We measured mouse lean and fat mass using quantitative magnetic resonance spectroscopy (Echo Medical Systems, Houston, TX) after 5 wk of HFD. At wk 6 of HFD, we individually placed mice into metabolic cages for measurements. We adapted all animals to the novel environment for 48 h before study. We normalized VO2 and VCO2 using a multiple regression–based approach[10] to account for variation of both lean and fat mass. We calculated energy expenditure (EE) based on EE = 3.815 × VO2 + 1.232 × VCO2.

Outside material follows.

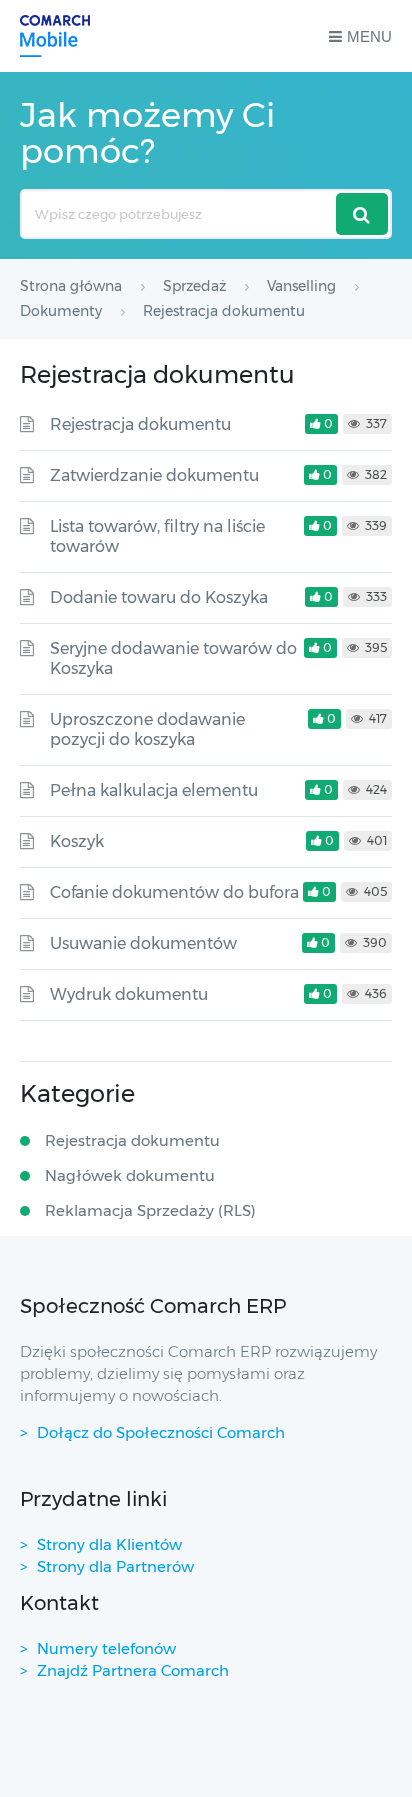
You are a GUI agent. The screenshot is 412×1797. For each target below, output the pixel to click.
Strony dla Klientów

Biochemical Leptin Sensitivity Assays

After 8 weeks of HFD feeding, we injected overnight fasted f/f and BKO mice intraperitoneally with either vehicle or recombinant mouse leptin 1 mg kg–1 (National Institute of Diabetes and Digestive and Kidney Diseases and The National Hormone and Pituitary Program, Torrance, CA) and decapitated mice 90 min later. We rapidly dissected and froze the hypothalami for detection of phospho–STAT3 (Y705) and STAT3 by immunoblotting.

Western Blotting

We performed Western blotting as previously described[19]. We purchased all primary antibodies, except antibody to β–tubulin (Millipore, Billerica, MA), from Cell Signaling Technology, Inc. (Beverly, MA). We analyzed the protein bands using Image J densitometry analysis and normalized phosphorylated protein to total protein bands.

Gene Expression Analyses

We carried out quantitative PCR as previously described[15]. We measured mRNA of Pparγ using the following primer set: 5’–GTCACGTTCTGACAGGACTGTGTGAC–3’ and 5’–GGGTCAGCTCTTGTGAATGGAATG–3’, in which the reverse primer detects the exon absent in the mutant mice. We normalized the mRNA content of all genes reported to housekeeping genes (cyclophilin A and RNA polymerase II). For detection of mutant Pparγ mRNA, we used the following primer set that binds to sequence flanking the absent exons: 5’–GTCACGTTCTGACAGGACTGTGTGAC–3’ and 5’–TATCACTGGAGATCTCCGCCAACAGC–3’.

Statistical Analysis

For experiments involving two factors, we analyzed data by two–way ANOVA followed by Bonferroni post tests using Prizm (GraphPad Software, Inc., San Diego, CA). We performed individual pair-wise comparisons using student t test in Excel (Microsoft, Redmond, WA).